■ Work order A ■
Decide whether each statement agrees with the pandemic letter: (i) Holly's son, Easton, is 9 years old; (ii) Easton's father died in an accident; (iii) Holly thinks a letter would cheer her grandma only if its writing were profound. For each, answer yes or no and quote the deciding words.
■ Work order B ■
Resume the pandemic letter, beginning right after its final sentence.

■ Source document ■
========================================

Letter #4: 5/29/20
Stories of A Lifetime Presents: “The Letters”
Community correspondence sparked from the isolating 2020 pandemic focused on easing the burden of loneliness.
Hello, my name is Holly. I am 40 years old and a single mom of a 9-year old boy named Easton. His father, Brian, passed away from cancer two years ago. I enjoy writing, I love history, and I like being a helpful, involved community member. I keep thinking about my grandma, and if she were alive today how lonely she would be because of this pandemic. I know receiving a letter would turn her day around. It wouldn’t matter if the writing was profound or merely about what I ate for dinner. Knowing someone cared to communicate would bring instant joy. So, my friend, I’d like to write some letters to you. I know they will help me feel useful and less lonely. I hope these letters are helpful to you and that they spark you to reminisce about your own life, love, and good times.

========================================

Stored items
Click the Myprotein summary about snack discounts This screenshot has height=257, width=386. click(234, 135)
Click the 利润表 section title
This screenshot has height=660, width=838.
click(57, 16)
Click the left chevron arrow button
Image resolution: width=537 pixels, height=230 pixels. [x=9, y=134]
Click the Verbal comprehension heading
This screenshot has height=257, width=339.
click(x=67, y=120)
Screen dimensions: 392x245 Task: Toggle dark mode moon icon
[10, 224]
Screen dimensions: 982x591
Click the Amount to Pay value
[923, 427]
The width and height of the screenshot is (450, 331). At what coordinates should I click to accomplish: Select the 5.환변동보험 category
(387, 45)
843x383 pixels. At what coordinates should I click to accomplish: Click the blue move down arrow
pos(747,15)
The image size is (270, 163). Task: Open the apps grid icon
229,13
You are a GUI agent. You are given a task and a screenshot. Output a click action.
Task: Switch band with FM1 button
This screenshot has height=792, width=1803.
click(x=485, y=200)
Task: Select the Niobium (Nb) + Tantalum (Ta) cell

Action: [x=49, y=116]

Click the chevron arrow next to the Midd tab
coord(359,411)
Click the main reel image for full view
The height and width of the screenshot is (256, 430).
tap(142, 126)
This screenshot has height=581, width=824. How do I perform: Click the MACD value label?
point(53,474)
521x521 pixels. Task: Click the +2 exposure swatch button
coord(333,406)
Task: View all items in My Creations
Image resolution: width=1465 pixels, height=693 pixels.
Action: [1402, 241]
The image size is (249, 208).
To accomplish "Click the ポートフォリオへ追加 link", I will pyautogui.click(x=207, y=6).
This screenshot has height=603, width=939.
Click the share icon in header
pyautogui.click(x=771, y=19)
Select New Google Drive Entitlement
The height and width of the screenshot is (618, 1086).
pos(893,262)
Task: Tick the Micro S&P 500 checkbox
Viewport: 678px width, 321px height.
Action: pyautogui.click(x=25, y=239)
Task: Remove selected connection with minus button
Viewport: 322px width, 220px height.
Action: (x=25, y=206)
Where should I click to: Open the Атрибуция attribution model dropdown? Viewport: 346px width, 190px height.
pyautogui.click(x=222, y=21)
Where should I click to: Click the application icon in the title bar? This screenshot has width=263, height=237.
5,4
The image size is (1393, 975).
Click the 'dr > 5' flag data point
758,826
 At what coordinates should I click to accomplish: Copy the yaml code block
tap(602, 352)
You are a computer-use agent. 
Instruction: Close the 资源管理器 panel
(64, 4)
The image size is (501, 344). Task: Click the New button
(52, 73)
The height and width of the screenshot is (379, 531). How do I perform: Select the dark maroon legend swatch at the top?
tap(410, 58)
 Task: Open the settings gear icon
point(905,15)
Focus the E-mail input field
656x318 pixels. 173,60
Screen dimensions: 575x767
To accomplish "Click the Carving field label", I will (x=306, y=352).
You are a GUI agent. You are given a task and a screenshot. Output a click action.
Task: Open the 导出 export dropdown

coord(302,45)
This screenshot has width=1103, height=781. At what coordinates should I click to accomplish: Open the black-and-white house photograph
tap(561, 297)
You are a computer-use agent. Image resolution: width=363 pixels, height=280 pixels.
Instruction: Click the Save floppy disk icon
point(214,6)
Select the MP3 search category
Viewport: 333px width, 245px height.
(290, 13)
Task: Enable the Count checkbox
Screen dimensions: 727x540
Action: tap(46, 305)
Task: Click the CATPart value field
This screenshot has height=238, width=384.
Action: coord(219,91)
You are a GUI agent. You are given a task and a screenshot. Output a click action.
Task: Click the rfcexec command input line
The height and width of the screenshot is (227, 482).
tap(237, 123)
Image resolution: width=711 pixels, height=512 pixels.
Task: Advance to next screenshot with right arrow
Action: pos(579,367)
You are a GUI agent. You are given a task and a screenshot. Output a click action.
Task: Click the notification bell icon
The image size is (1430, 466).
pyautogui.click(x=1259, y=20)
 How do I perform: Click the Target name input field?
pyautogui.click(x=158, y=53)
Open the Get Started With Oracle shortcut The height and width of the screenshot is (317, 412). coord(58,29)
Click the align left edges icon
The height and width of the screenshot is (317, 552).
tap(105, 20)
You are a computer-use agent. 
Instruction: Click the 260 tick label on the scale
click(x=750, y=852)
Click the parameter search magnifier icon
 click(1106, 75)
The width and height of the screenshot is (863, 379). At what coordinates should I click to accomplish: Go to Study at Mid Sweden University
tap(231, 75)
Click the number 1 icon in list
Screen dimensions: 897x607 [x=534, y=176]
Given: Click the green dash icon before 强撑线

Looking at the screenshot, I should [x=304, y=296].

========================================

■ Task result A ■
(i) Yes: "a single mom of a 9-year old boy named Easton."
(ii) No: "His father, Brian, passed away from cancer two years ago."
(iii) No: "It wouldn’t matter if the writing was profound or merely about what I ate for dinner."

■ Task result B ■
May 29th, 2020
The weeks have gone quickly and we have now been home for 11 weeks due to the pandemic. My son has another week and a half of third grade left. He has to do what is called e-learning on the computer at home. He enjoyed it for many weeks and was excited with the newness of the independence and responsibility. However, he is now quite ready for it all to be done. I don’t blame him. It has been a lot for kids to all of a sudden be home and not have their routines or be able to play with their friends.
My mom attended the “old” St. Peter’s in Kenosha, WI which was a four-room school house. There were two grades per room and only 12 in her class- 3 boys and 9 girls. Nowadays that concept seems so primitive. It’s hard to fully grasp how much has changed in just one generation. My mom loved her small school experience and says that she and the few kids from the “old” school were always at the top of their class when they moved on to attend the big high school with over 400 students per class. There is a lot to be said for the individual attention they probably received with the tiny class sizes during their formative years. What were your school years like? Did you attend a one-room school house? Were you a teacher?
What was your favorite subject? My son will tell you his favorite subjects are lunch and recess. Silly boy! I always enjoyed math. In my yard I just made a circle of decorative bricks around a beautiful birch tree and filled in between the tree and the bricks with fresh mulch. It looks very nice. I told my son if he thinks he’ll never use geometry in real life to look at what I just made- a circle! He didn’t seem all that impressed. Haha!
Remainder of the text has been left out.